Critics familiar with the British original have often asserted its
superiority over the American version, and it's certainly true that
"Traffik," which runs more than twice as long, has fuller, more
satisfying character arcs (and, especially in the cases of Duncan and
Ormond, actors who make the most of them). Back in 1989, years before
"The Sopranos" and "The Wire," this was television at its most
ambitious, imbuing the serial drama with novelistic complexity and depth.

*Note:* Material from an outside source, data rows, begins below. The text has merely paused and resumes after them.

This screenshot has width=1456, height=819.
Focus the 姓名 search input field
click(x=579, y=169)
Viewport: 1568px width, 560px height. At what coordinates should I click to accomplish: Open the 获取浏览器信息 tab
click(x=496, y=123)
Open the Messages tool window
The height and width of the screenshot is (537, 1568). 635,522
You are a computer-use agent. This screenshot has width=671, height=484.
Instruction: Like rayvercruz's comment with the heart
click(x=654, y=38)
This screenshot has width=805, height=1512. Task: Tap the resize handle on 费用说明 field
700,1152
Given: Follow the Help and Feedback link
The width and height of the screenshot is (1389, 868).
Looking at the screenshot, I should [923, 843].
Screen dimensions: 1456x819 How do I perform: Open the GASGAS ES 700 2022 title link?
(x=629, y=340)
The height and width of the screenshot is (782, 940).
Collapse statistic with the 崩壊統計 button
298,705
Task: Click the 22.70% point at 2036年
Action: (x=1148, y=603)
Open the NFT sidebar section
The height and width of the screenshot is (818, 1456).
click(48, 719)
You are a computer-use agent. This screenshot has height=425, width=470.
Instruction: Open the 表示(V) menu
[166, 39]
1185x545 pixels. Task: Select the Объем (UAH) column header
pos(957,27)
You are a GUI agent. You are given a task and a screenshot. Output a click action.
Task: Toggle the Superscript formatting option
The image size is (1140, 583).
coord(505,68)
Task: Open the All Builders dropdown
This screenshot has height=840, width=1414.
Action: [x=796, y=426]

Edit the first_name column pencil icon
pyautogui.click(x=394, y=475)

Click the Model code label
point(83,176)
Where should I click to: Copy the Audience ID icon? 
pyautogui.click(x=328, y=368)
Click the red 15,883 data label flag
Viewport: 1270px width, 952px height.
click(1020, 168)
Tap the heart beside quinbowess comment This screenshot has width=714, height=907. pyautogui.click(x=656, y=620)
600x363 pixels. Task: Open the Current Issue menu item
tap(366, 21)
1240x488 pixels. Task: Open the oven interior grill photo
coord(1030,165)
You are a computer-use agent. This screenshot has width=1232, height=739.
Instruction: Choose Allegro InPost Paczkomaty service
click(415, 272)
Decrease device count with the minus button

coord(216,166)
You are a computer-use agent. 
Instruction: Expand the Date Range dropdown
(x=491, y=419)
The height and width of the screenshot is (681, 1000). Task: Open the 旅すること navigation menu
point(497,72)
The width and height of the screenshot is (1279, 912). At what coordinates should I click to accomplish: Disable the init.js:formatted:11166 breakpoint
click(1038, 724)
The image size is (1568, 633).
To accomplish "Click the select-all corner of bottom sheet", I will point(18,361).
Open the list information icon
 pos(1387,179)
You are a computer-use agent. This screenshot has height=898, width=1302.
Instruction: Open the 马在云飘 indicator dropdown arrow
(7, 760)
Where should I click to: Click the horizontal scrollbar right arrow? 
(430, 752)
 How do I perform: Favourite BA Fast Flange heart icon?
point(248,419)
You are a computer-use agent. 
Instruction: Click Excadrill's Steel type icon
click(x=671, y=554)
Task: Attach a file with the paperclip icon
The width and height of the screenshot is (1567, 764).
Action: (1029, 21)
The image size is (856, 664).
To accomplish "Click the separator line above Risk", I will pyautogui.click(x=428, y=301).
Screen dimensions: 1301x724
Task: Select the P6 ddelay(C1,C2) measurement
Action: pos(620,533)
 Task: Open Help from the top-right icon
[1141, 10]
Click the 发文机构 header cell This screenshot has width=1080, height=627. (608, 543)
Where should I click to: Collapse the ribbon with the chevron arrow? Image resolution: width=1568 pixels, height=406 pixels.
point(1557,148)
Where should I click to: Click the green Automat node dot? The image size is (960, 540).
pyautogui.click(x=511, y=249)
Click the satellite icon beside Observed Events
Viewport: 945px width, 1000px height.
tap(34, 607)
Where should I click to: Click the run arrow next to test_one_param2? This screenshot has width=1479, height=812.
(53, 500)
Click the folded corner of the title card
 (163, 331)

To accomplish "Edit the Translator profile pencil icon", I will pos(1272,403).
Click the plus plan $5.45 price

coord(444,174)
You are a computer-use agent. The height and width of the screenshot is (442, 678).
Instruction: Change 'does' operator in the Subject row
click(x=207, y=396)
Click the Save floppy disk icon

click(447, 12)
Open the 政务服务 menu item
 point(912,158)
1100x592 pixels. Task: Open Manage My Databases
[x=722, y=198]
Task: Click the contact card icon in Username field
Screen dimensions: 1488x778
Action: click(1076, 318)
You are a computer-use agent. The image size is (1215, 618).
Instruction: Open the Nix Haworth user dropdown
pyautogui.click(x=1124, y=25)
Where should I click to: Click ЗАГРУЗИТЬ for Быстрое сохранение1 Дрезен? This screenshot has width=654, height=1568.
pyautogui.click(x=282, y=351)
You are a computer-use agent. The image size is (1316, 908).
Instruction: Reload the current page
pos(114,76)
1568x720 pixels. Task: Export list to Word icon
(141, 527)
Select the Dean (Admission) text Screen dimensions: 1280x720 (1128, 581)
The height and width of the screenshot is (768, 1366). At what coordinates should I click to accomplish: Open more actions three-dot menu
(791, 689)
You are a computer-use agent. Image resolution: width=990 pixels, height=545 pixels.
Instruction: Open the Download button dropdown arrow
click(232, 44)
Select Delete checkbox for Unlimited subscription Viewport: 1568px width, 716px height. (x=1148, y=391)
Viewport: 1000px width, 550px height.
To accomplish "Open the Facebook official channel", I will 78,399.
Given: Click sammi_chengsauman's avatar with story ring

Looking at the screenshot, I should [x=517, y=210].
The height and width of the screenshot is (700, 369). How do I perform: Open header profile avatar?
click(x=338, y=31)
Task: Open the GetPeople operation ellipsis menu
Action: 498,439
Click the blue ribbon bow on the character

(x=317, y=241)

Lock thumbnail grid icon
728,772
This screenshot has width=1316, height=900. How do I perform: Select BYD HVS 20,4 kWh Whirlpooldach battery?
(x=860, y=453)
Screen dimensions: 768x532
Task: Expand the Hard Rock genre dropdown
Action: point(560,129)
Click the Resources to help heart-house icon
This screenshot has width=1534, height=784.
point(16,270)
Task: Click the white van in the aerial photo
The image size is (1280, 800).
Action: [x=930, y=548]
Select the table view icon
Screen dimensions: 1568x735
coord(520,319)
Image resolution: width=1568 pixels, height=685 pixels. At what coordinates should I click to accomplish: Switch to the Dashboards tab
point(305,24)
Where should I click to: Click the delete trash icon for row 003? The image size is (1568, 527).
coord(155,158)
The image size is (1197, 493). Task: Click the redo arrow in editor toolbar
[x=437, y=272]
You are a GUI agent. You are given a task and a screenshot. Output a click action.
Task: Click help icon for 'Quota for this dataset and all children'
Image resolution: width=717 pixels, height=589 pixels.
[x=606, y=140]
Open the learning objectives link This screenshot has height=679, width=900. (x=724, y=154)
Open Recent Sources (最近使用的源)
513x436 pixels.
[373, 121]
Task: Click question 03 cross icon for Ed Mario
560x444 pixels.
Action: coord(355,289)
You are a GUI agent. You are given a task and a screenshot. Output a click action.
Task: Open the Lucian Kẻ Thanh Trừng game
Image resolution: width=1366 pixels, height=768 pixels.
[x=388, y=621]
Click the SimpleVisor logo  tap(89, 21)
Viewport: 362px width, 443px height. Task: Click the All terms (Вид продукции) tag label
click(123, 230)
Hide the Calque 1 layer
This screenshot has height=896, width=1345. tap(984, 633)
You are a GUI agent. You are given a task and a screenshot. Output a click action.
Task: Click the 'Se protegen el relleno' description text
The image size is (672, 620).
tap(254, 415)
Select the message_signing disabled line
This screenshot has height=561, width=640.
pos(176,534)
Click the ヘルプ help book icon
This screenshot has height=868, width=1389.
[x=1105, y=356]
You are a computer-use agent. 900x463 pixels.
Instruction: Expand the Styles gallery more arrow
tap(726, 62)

But Soderbergh's film, despite some overly tidy shortcuts, does a few
things better than the mini-series: It's more visually dynamic and on
balance has a stronger and showier ensemble cast. In retrospect it
seems like a turning point in the career of this restless, endlessly
adaptable filmmaker: the first movie on which he served as his own
cinematographer (which he has done on all his films since, including
"The Informant!," currently in theaters, and "The Girlfriend
Experience," out on DVD this week).

Both "Traffik" and "Traffic" are exercises in parallel storytelling,
descendants of the original color-coordinated cross-cut epic, D.W.
Griffith's 1916 "Intolerance." In the years since "Traffic,"
patchwork butterfly-effect narratives have proliferated, not least
among Hollywood prestige movies: Paul Haggis' "Crash," Gaghan's
"Syriana," Alejandro Gonzalez Inarritu and Guillermo Arriaga's "21
Grams" and "Babel."

If these movies have a common flaw, it's that they are, to a large
degree, diagrams, in which pawn-like characters are jerked around and
thrown together to reveal some universal truth or other. But
"Traffik" is not nearly so mystical -- here it's not cosmic
coincidences that make the world go 'round so much as the brute
market forces of supply and demand.

The point is hard to miss: Drugs are a global problem not least
because they are an international business.